The physical and mental impacts of an irregular sleep cycle are something Los Angeles-based Vinuth Guru is all too familiar with. The 35-year-old has been working the night shift since March, when he flew to India.

“I’ve developed an eating disorder,” he said. “The routine outside my room is all Indian Standard Time. My parents are up early in the morning and they go through their routine,” he said. For him and his wife, it’s all backwards.

“I try to stay awake till noon so I can spend some time with my parents, but it’s tough,” he said. “But I don’t know if it is quality time because I’m fearful of not being able to return to where I had established myself.”

‘It feels like I’ve been kicked out’

When Guru, who works with an online mortgage services company, flew to Bengaluru along with his wife to renew his H-1B visa and visit his parents after a gap of five years, he hadn’t planned on extensively working the night shift.

While his wife was able to get her H-1B visa stamped, Guru’s passport is still at the Chennai consulate – which closed on March 16 and his case has been on hold since.

Back in California, the couple has a house they have been paying mortgage on along with their car and all other belongings. “There are also a lot of documents. How am I going to get all of that back?” Guru, who first moved to the United States for his masters in 2007, wondered out loud.

He has spent over a decade in the United States, and said that most of his major learnings – how to survive, how to stay alone, how to get a job and establish a family – have happened in that country.

“It feels like I’ve been kicked out for no apparent reason,” Guru said. “Sometimes I fear that I might not be able to get a proper closure for all my existence there.”
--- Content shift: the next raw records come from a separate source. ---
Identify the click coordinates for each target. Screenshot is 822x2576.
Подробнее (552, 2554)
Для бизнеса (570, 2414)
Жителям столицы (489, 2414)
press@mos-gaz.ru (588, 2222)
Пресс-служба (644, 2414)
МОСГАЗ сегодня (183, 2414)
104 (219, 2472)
Sleeping an average of four hours during the day and working through the night also means Guru has not been able to do much physical activity for the last few months and has to wait for the weekend to get adequate rest.

“We’re managing with whatever we can, but my productivity is not at the same level that it’s supposed to be,” he said.

No resolution in sight

His organisation has been accommodating of his situation so far. However, since he is the only one of his 150-employee company who is working from outside the United States, Guru is unsure how long his employers will allow him to work remotely.

“Eventually, they have to respect the taxation laws of the US and India,” he said. “I don’t know how long they will continue to bend over backwards to accommodate just one person.”

Raghavan’s employer has also been supportive of his work arrangement, which he said is what’s holding him back from revealing the extent of his difficulties to them. “It was a pretty tricky situation for me to get this work authorisation,” he said. “In order to maintain business continuity,

I made a commitment to my manager that I’m going to be available at least 80% of Mountain View hours.”

Since he is the team lead, Raghavan said his co-workers do not hesitate to reach out to him irrespective of what hour of the day it is for him. “If it’s urgent, they just ask me to get on a call. That’s been happening about three out of five workdays every week,” he said.

After his wife lost her job a few months ago due to a delay in the processing of her H-1B visa, Raghavan said the entire financial burden fell on him. “It subconsciously makes me put in all the effort I can into my job to ensure I’m not in a position that something similar happens to me,” he said. “Our entire livelihood is at stake.”

While he said he is willing to go to whatever lengths to ensure that his job is safe, doing so has also been “mentally exhausting”.

“Even if I was to surface my concerns to my employer, there’s still no clear resolution in sight,” he said. “There’s no fine balance to be struck between business continuity and my health.